Hermione esa mañana usaba unos jeans skinny negros, un cardigan largo y playera blanca junto con unos tenis vans. Le solicitaron ir con ropa cómoda debido a que el niño era hiperactivo. La bruja dejó en el recibidor del departamento su pequeño bolso mágico, donde todas sus pertenencias entraron sin problema. Se dirigió a la cocina donde una pelea entre padre e hijo se liberaba.

Luna picaba entretenida un par de pancakes, le dio un sorbo a su leche sabor fresa sin apartar la vista de su hijo de cuatro años usando una pijamas con dibujos de dinosaurios sosteniendo un guerra de miradas contra su padre. El hombre mayor usaba un pantalón de vestir azul marino con una camisa azul claro, un cinturón café haciendo juego con unos zapatos cafés de marca krusdan. El quidditch y su trabajo como auror le habían ayudado a formar una excelente estructura muscular que combinaba con esa juvenil ropa, sin barba, cabello corto peinado a un lado. Era todo un "papi" como algunas latinas le gritaban.

—Papá eres un tonto y un ignorante.—El niño escupió ofendido señalando al hombre con su tenedor.— El tiranosaurio rex no es el dinosaurio más feroz.

—¿Entonces porqué le llaman el "rey"—Contraataco el hombre que sostenía una espátula y usaba un delantal con el slogan "Estoy más bueno que el pan" y el dibujo de una rebanada de pan sonriendo.—Su nombre viene del griego latinizado tyrannus 'tirano' y saurus 'lagarto', además del latín rex, 'rey'.

El niño rodó los ojos fatigado, le dio una mordida a su pancake. Harry esbozaba una sonrisa de autosuficiencia, parecía que el hombre disfrutaba más ganarle una pelea a su hijo que ser el salvador en la guerra mágica.

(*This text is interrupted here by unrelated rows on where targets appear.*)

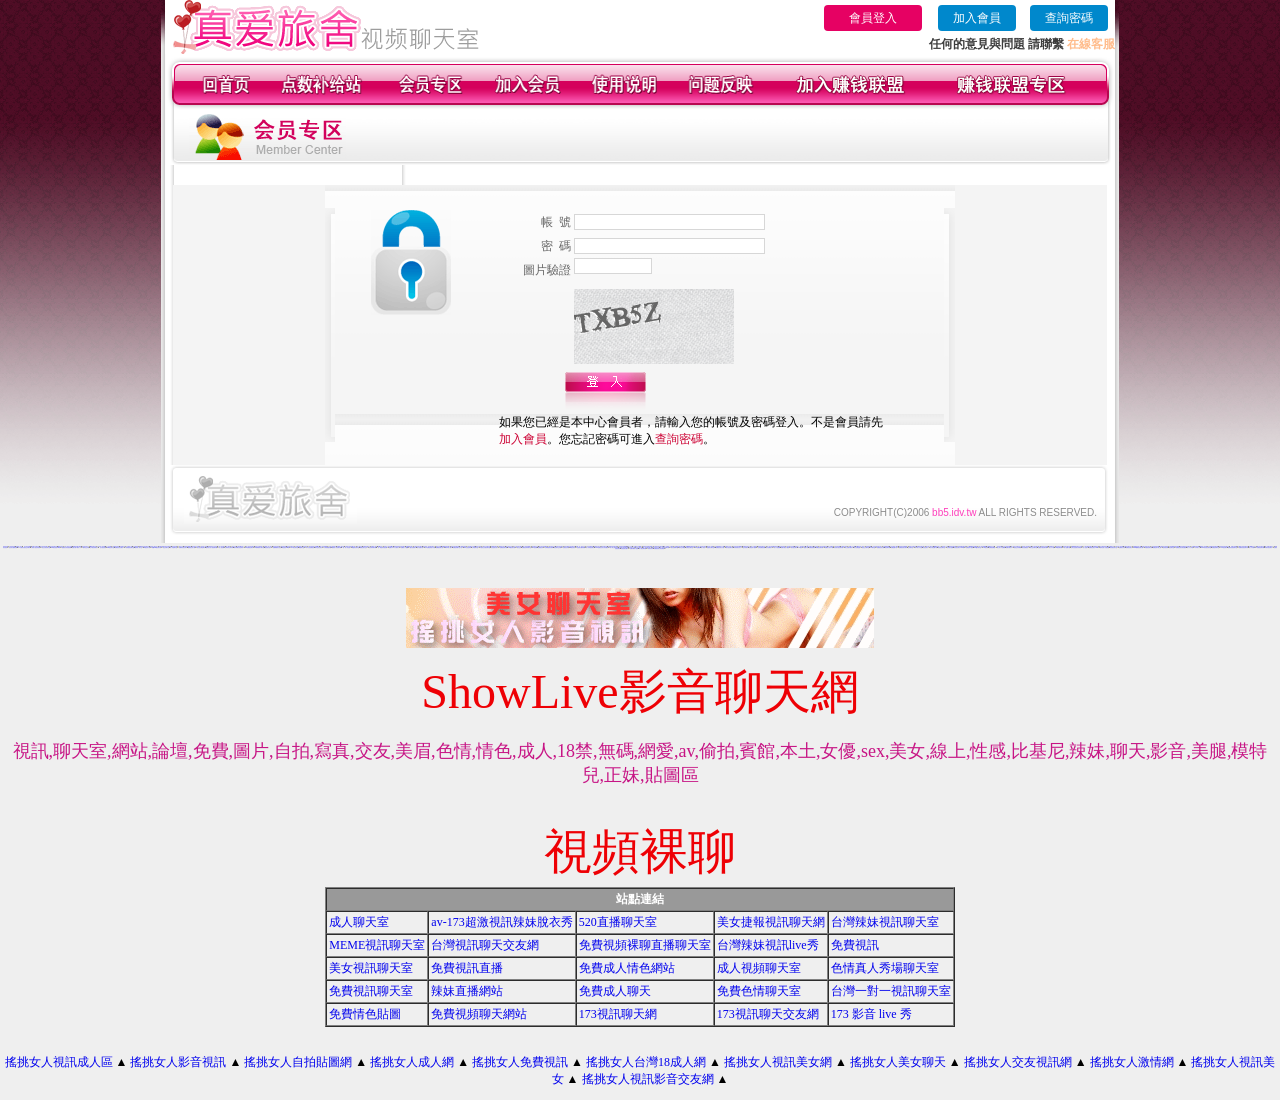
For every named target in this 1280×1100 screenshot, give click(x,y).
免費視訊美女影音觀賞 (1181, 547)
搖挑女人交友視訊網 (1018, 1062)
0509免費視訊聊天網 (1139, 547)
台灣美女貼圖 (950, 547)
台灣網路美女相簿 (549, 547)
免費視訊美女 (1129, 547)
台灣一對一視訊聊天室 (891, 991)
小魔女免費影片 (412, 547)
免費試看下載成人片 (76, 547)
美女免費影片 (769, 547)
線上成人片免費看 (1001, 547)
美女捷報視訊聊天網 (771, 922)
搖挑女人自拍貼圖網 (298, 1062)
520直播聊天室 (618, 922)
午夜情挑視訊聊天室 (129, 547)
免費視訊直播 (467, 968)
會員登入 (873, 18)
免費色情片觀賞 (969, 547)
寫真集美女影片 (737, 547)
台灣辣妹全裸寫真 (229, 547)
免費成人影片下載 (829, 547)
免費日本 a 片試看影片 (394, 547)
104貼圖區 (697, 547)
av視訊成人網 (147, 547)
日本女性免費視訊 (310, 547)
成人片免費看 (777, 547)
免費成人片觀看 (404, 547)
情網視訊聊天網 (819, 547)
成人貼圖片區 (1067, 547)
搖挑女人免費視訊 (520, 1062)
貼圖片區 (806, 547)
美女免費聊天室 (674, 547)
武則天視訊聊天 (1268, 547)
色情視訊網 (1165, 547)
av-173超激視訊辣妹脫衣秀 (501, 922)
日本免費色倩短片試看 (430, 547)
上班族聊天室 (475, 547)
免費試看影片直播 (634, 548)
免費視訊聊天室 (689, 547)
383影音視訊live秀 (55, 547)
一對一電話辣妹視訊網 (382, 547)
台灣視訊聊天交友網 (485, 945)
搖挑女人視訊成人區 (59, 1062)
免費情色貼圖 (365, 1014)
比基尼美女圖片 (624, 548)
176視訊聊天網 (511, 547)
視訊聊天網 (887, 547)
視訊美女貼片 (268, 547)
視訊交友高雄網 (1017, 547)
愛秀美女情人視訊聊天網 (211, 547)
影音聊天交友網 (471, 546)
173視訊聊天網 (618, 1014)
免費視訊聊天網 (503, 547)
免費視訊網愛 (992, 547)
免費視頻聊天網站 (479, 1014)
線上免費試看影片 (849, 547)
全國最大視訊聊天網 (1042, 547)
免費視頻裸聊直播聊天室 (645, 945)
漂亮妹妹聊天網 (372, 547)
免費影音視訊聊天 (183, 547)
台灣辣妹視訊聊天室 (885, 922)
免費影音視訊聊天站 (1243, 547)
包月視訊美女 (103, 547)
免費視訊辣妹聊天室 (526, 547)
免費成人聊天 (615, 991)
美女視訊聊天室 (371, 968)
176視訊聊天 (1224, 547)
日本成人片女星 (918, 547)
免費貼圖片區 (894, 547)
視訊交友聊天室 (865, 547)
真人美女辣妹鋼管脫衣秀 (772, 546)
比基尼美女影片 (494, 547)
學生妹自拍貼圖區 (543, 546)
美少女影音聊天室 (46, 547)
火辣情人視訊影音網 (35, 547)
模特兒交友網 (86, 547)
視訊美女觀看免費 (13, 547)
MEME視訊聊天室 (377, 945)
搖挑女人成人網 (412, 1062)
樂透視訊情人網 (191, 547)
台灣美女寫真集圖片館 (350, 546)
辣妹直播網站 (467, 991)
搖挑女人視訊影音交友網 (648, 1079)
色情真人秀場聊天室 (885, 968)
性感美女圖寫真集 (581, 547)
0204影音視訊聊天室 (1206, 547)
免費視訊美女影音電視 (659, 548)
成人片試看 (1251, 547)
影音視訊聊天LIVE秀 (959, 547)
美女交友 (519, 547)
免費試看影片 (1009, 547)
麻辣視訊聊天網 (952, 546)
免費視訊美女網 (880, 547)
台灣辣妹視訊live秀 (768, 945)
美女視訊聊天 (794, 547)
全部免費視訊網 (761, 547)
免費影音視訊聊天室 (1232, 547)
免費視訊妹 (540, 547)
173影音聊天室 (294, 547)
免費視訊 (855, 945)
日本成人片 (1197, 547)
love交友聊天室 (977, 547)
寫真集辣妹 (650, 548)
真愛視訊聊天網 (1148, 547)
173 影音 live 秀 (871, 1014)
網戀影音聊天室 (355, 547)
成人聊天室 (359, 922)
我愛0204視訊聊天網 (157, 547)
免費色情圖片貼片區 (457, 547)
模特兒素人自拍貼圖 (1104, 547)
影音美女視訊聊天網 (838, 547)
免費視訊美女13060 (1093, 547)
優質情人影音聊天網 (336, 547)
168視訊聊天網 (1058, 547)
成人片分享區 (1190, 547)
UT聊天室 (872, 547)
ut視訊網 (535, 547)
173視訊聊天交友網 (768, 1014)
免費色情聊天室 (1215, 547)
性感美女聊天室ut (711, 547)
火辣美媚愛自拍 (327, 547)
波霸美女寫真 (1122, 547)
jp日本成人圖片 (448, 547)
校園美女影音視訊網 (66, 547)
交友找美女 (745, 547)
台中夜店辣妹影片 (94, 547)
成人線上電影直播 (614, 547)
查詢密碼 (1069, 18)
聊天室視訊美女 (318, 547)
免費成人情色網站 (627, 968)
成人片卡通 (1051, 547)
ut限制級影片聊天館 (259, 547)
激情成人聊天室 (138, 547)
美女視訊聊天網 (729, 547)
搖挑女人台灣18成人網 (646, 1062)
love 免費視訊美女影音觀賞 (601, 547)
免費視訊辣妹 (566, 547)
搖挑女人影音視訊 (178, 1062)
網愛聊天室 (301, 547)
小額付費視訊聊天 (1088, 546)
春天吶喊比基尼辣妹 (238, 547)
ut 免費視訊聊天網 (1260, 547)
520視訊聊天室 (110, 547)
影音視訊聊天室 (1113, 547)
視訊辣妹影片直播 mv (314, 546)
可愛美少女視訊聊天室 (485, 547)
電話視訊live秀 (285, 547)
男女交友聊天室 (1033, 547)
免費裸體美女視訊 (277, 547)
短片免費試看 (420, 547)
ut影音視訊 (60, 546)
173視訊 (800, 547)
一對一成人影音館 (346, 547)
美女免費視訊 (1025, 547)
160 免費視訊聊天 (249, 547)
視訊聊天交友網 (557, 547)
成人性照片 (1085, 547)
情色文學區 (478, 546)
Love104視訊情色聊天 (399, 546)
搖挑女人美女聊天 (898, 1062)
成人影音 (703, 547)
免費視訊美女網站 (119, 547)
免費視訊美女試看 (720, 547)
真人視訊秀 (221, 547)
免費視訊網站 (812, 547)
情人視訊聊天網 (642, 548)
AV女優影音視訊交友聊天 (24, 547)
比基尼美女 (925, 547)
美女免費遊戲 (857, 547)
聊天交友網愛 (682, 547)
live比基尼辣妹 (467, 547)
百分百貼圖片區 (933, 547)
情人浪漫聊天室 (173, 547)
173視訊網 (985, 547)
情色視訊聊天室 (941, 547)
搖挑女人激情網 (1132, 1062)
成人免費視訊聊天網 (664, 547)
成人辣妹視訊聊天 (590, 547)
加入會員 (977, 18)
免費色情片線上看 (1157, 547)
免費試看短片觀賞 (785, 547)
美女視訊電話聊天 (201, 547)
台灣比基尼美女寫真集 (1076, 547)
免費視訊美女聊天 (903, 547)
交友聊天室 (910, 547)
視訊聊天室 (1171, 547)
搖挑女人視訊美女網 (778, 1062)
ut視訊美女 (572, 547)
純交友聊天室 (166, 547)
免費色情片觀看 (752, 547)
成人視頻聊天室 (759, 968)
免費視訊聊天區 (439, 547)
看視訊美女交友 (363, 547)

Hermione tomó asiento en uno de los bancos a un lado de su rubia amiga que daba una mordida a su quinto pancake.

-—Es tan tonto.—Agregó la chica totalmente embobada. Podrían pasar 100 años y Luna Lovegood sería siendo la acérrima fan y admiradora número uno de Harry Potter.— Lo amo tanto.

—¿Quieres que te lleve a tu nuevo hogar?.—Harry le cuestionó a su amiga sirviendo un par de pancakes en un plato. La castaña negó con un movimiento de cabeza. — ¿te gusta mi nuevo mandil? Ginny me lo ha enviado debes ver el de Blaise.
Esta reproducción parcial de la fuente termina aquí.